───── Input data

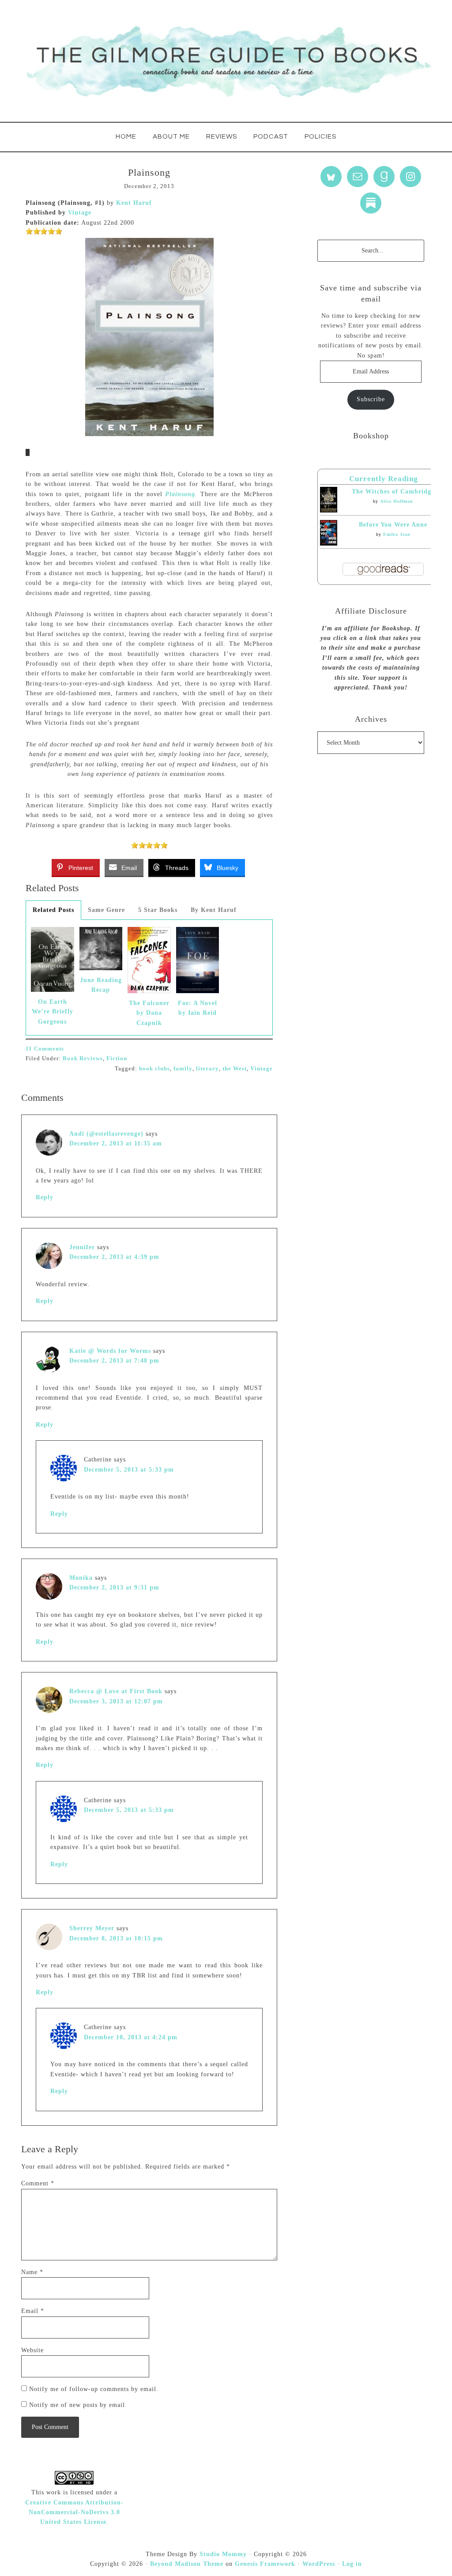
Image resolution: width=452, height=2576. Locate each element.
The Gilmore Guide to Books (226, 61)
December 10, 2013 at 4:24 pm (130, 2037)
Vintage (79, 212)
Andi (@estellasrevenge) (106, 1133)
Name (32, 2272)
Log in (352, 2564)
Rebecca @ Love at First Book (115, 1691)
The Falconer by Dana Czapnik (149, 1013)
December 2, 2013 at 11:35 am (115, 1143)
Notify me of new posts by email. (78, 2405)
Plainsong (180, 494)
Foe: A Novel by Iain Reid (197, 1008)
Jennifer (82, 1247)
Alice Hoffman (396, 501)
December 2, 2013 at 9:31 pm (114, 1587)
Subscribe (371, 399)
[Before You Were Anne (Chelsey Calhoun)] (328, 543)
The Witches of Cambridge (393, 491)
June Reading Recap (101, 985)
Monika (81, 1577)
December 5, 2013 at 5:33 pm (129, 1469)
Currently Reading (383, 479)
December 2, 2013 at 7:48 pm (114, 1360)
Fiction (116, 1058)
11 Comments (45, 1048)
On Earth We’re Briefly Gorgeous (52, 1011)
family (182, 1068)
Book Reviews (83, 1058)
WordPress (318, 2564)
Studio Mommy (223, 2554)
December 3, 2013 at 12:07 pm (116, 1701)
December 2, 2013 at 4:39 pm (114, 1257)
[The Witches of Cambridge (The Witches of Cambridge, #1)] (328, 510)
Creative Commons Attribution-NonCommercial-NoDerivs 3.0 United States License (74, 2512)
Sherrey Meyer (91, 1928)
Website (32, 2350)
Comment (37, 2183)
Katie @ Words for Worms (110, 1351)
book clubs (154, 1068)
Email (32, 2311)
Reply (44, 1197)
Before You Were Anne (393, 524)
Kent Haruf (134, 203)
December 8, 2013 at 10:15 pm (116, 1938)
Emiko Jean (397, 534)
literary (207, 1068)
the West (234, 1068)
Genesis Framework (265, 2564)
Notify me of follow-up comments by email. (93, 2389)
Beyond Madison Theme (186, 2564)
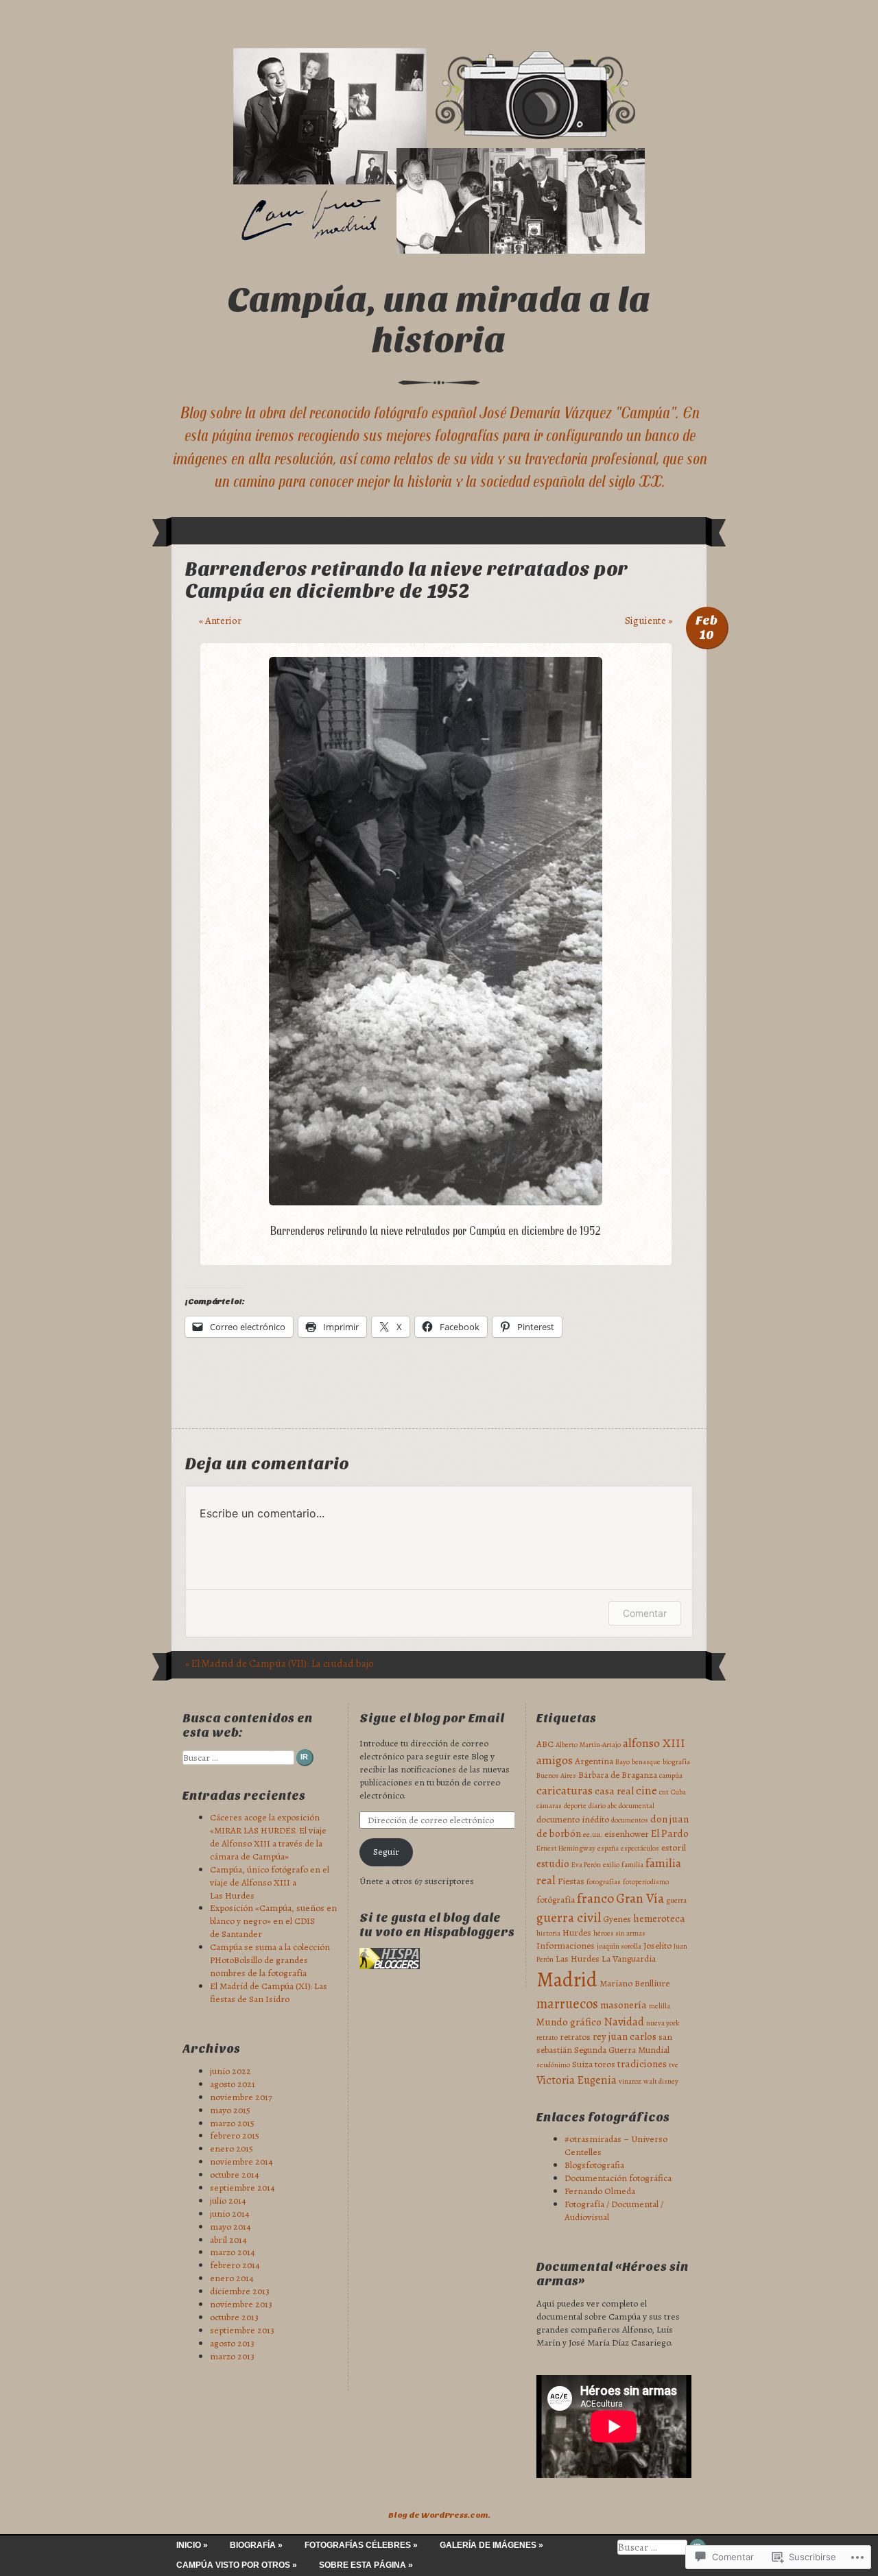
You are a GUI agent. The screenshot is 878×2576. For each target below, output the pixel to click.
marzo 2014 (232, 2252)
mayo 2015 (230, 2110)
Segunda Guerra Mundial (621, 2049)
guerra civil (568, 1917)
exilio (611, 1864)
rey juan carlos (624, 2036)
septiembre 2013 (242, 2330)
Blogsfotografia (594, 2164)
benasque (646, 1762)
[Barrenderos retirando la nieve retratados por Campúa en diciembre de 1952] (435, 1202)
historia (548, 1933)
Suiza (582, 2064)
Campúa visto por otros (233, 2565)
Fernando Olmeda (600, 2191)
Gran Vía (640, 1898)
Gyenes (617, 1918)
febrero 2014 (235, 2265)
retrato (547, 2037)
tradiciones (642, 2064)
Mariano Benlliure (634, 1983)
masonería (623, 2005)
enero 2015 (231, 2148)
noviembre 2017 (241, 2097)
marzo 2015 (232, 2123)
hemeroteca (659, 1918)
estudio (552, 1863)
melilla (659, 2006)
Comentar (645, 1613)
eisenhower (626, 1833)
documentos (629, 1820)
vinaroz (630, 2081)
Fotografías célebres (358, 2545)
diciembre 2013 (240, 2291)
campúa (671, 1775)
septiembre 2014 (242, 2187)
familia (632, 1864)
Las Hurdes (578, 1958)
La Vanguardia (629, 1958)
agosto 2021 (232, 2084)
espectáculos (640, 1848)
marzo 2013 (232, 2356)
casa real (614, 1791)
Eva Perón (586, 1864)
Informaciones (565, 1945)
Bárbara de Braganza (617, 1774)
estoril (673, 1847)
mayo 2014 (230, 2226)
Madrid (566, 1979)
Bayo (622, 1762)
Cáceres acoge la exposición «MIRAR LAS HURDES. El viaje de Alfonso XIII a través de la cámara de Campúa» (268, 1837)
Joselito (657, 1945)
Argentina (594, 1761)
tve (673, 2065)
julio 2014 (228, 2200)
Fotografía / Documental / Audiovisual (614, 2211)
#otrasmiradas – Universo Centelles (616, 2145)
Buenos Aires (556, 1775)
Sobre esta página (362, 2565)
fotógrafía (555, 1899)
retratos (575, 2036)
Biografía (253, 2545)
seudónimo (553, 2065)
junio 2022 (230, 2071)
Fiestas (571, 1881)
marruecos (567, 2003)
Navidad (624, 2022)
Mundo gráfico (569, 2022)
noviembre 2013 (241, 2304)
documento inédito (572, 1819)
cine (646, 1790)
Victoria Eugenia (576, 2080)
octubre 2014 (234, 2174)
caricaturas (564, 1790)
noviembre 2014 (241, 2161)
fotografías (603, 1882)
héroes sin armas (619, 1933)
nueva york (663, 2023)
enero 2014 (232, 2278)
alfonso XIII (654, 1743)
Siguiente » (648, 620)
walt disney (660, 2081)
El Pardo (670, 1833)
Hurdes (576, 1932)
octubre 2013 (234, 2317)
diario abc (603, 1806)
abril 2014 (228, 2239)
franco (595, 1898)
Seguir (386, 1851)
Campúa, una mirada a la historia (439, 320)
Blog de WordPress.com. (439, 2515)
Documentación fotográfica (618, 2177)
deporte (575, 1806)
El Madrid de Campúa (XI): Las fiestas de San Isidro (268, 1992)
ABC (545, 1743)
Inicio (188, 2545)
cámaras (549, 1806)
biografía (676, 1762)
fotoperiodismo (646, 1882)
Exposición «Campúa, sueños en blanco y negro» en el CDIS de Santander (273, 1920)
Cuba (678, 1792)
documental (636, 1806)
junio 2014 (230, 2213)
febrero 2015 (234, 2135)
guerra (676, 1900)
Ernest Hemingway (565, 1848)
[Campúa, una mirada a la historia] (439, 151)
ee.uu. (592, 1834)
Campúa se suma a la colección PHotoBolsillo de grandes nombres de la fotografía (270, 1959)
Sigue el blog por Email (431, 1718)
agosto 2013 (232, 2343)
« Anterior (220, 620)
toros (605, 2064)
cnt (664, 1792)
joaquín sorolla (619, 1946)
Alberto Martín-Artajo (588, 1745)
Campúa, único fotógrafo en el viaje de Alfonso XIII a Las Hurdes (269, 1882)
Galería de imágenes (488, 2545)
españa (608, 1848)
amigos (554, 1760)
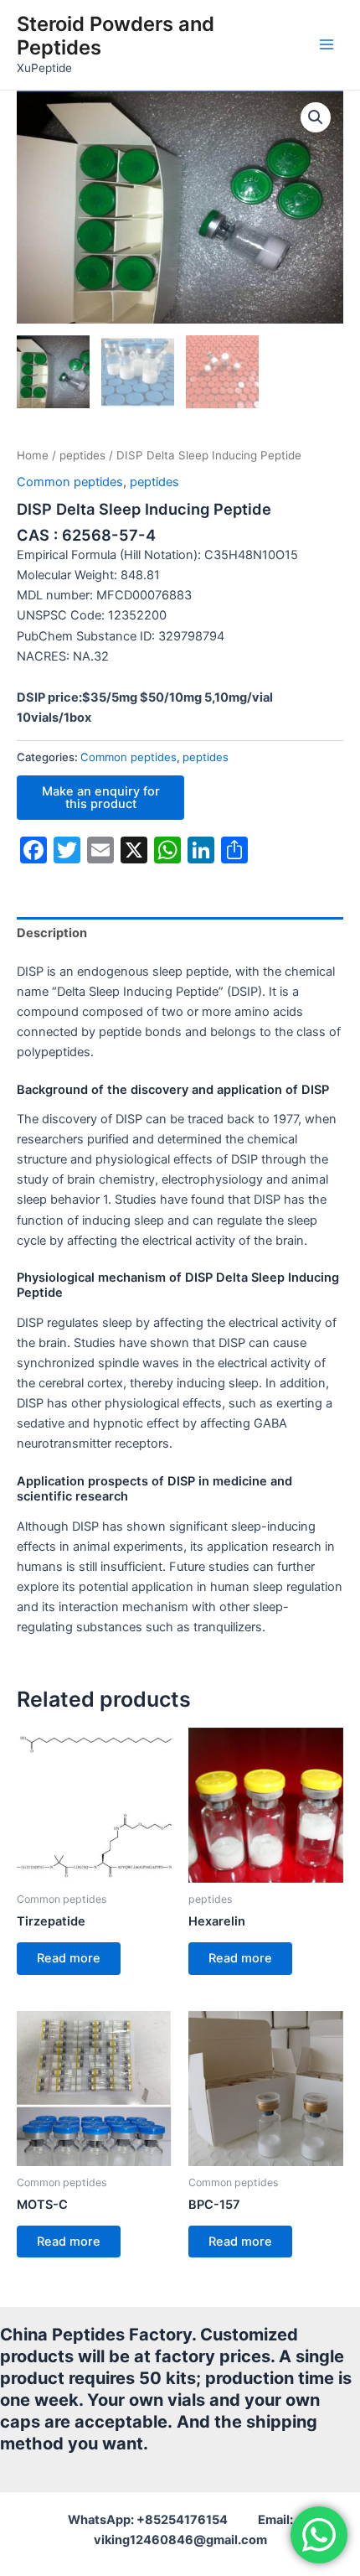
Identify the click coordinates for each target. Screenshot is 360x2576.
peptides (82, 455)
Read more (68, 1958)
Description (52, 933)
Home (33, 455)
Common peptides (70, 482)
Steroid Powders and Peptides (115, 36)
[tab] (180, 933)
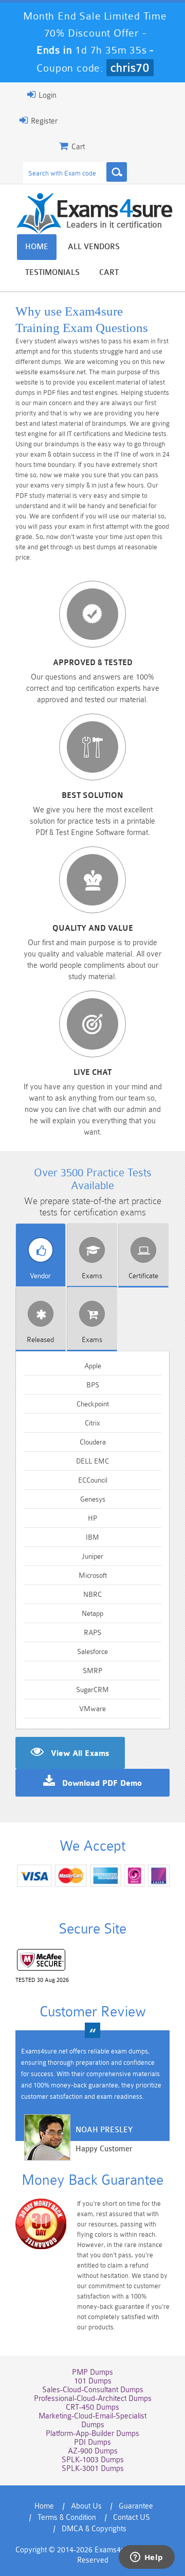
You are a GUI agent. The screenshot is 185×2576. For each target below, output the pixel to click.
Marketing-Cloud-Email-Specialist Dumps (92, 2420)
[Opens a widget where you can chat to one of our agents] (146, 2558)
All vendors (94, 246)
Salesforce (92, 1651)
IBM (92, 1537)
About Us (86, 2506)
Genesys (92, 1499)
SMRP (92, 1670)
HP (92, 1518)
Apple (92, 1366)
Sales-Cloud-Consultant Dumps (92, 2390)
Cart (109, 272)
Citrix (92, 1423)
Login (46, 95)
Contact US (131, 2517)
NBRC (92, 1594)
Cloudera (93, 1442)
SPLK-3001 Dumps (93, 2468)
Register (43, 121)
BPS (92, 1385)
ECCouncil (92, 1480)
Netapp (92, 1613)
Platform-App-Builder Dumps (92, 2433)
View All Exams (80, 1754)
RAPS (92, 1632)
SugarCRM (92, 1689)
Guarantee (136, 2506)
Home (36, 246)
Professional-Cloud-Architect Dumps (93, 2398)
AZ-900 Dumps (93, 2451)
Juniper (92, 1556)
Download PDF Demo (102, 1783)
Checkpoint (93, 1404)
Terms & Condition (67, 2517)
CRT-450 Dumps (92, 2407)
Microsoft (93, 1575)
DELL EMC (92, 1461)
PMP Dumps (92, 2372)
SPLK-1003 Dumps (93, 2460)
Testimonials (52, 272)
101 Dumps (93, 2381)
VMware (92, 1708)
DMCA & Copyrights (94, 2529)
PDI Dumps (92, 2442)
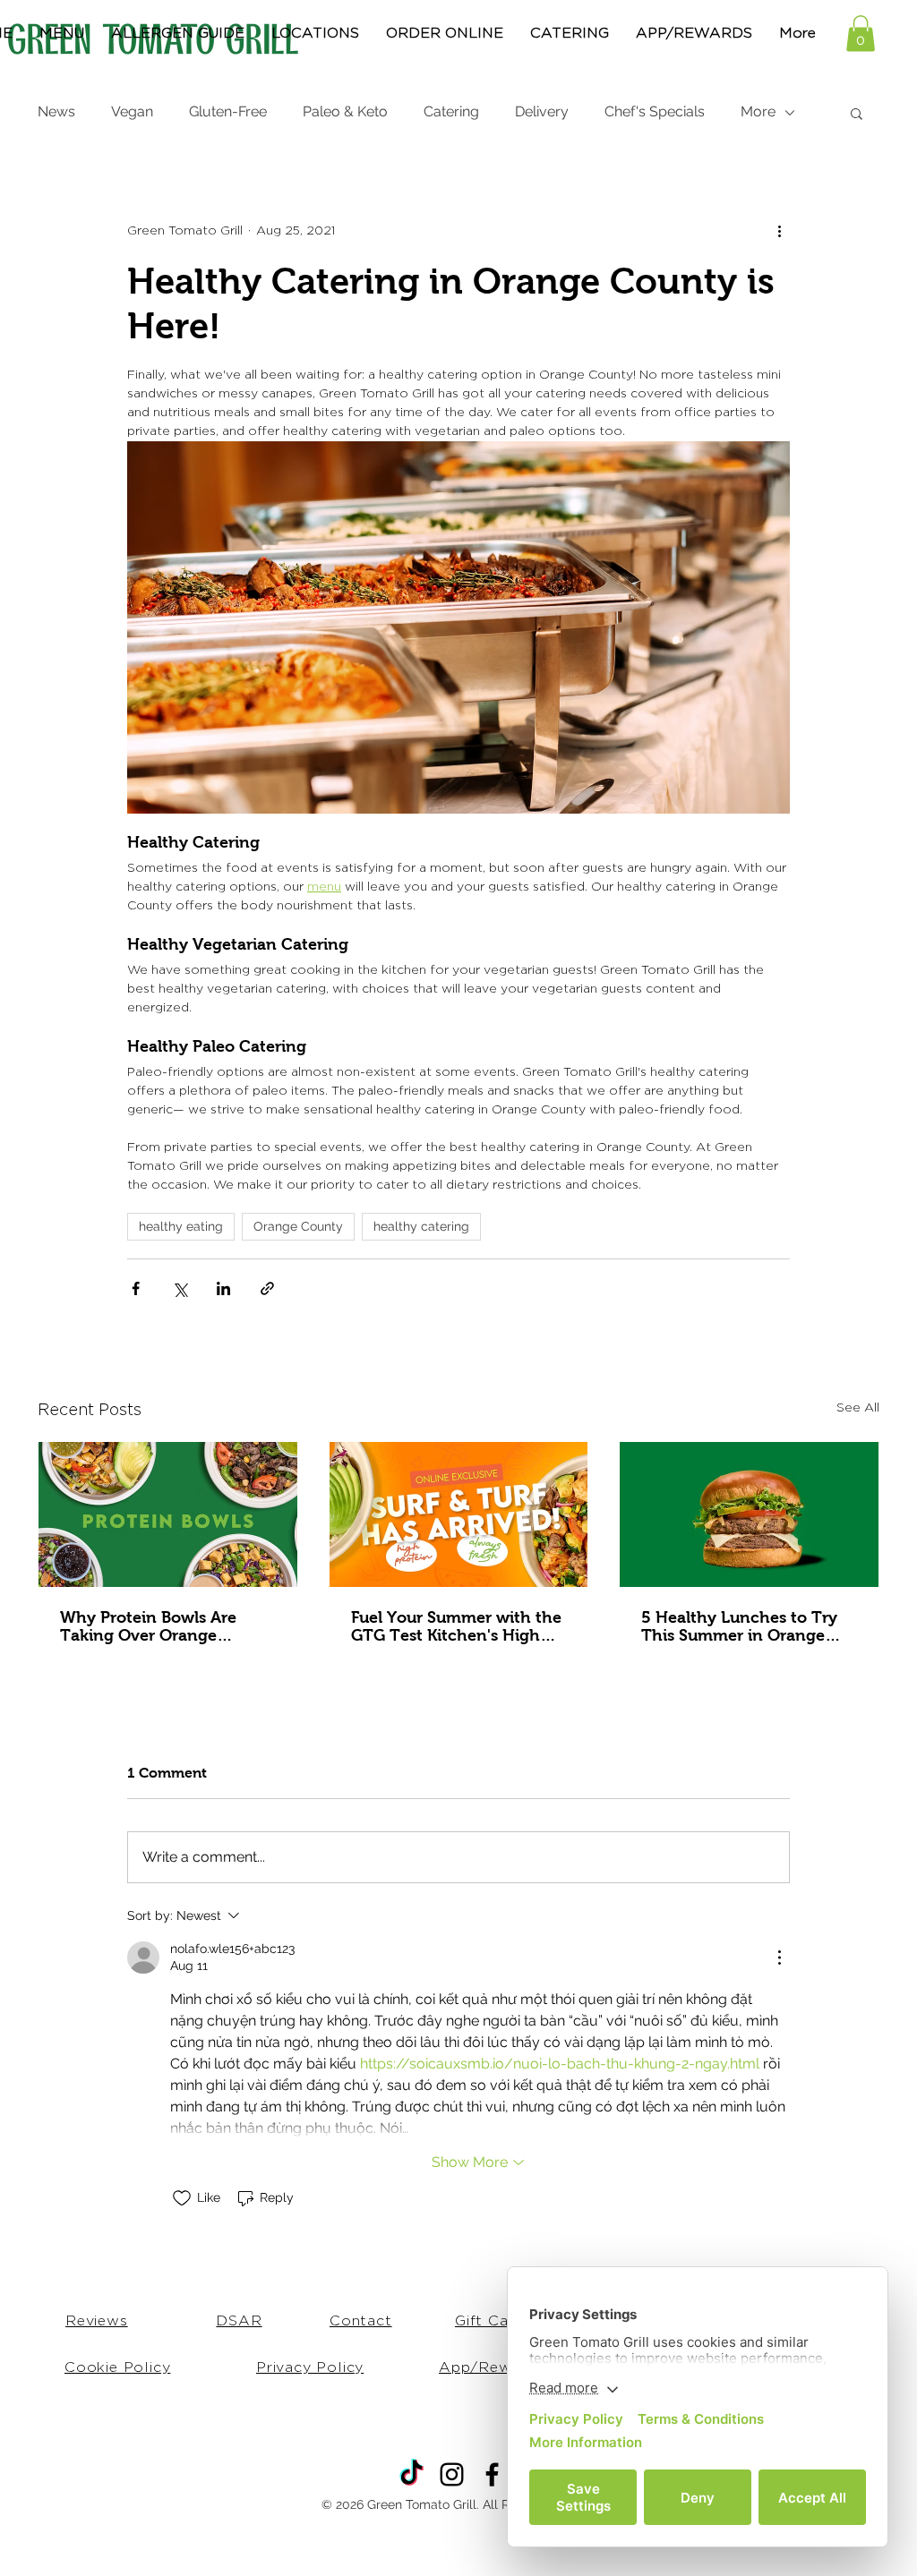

──────────

[Instructions for the task]
Lines holding the string "Before" are the answer; copy each one from the listing above.

[Completed task]
[Before You Were Anne (Chelsey Calhoun)] (328, 543)
Before You Were Anne (393, 524)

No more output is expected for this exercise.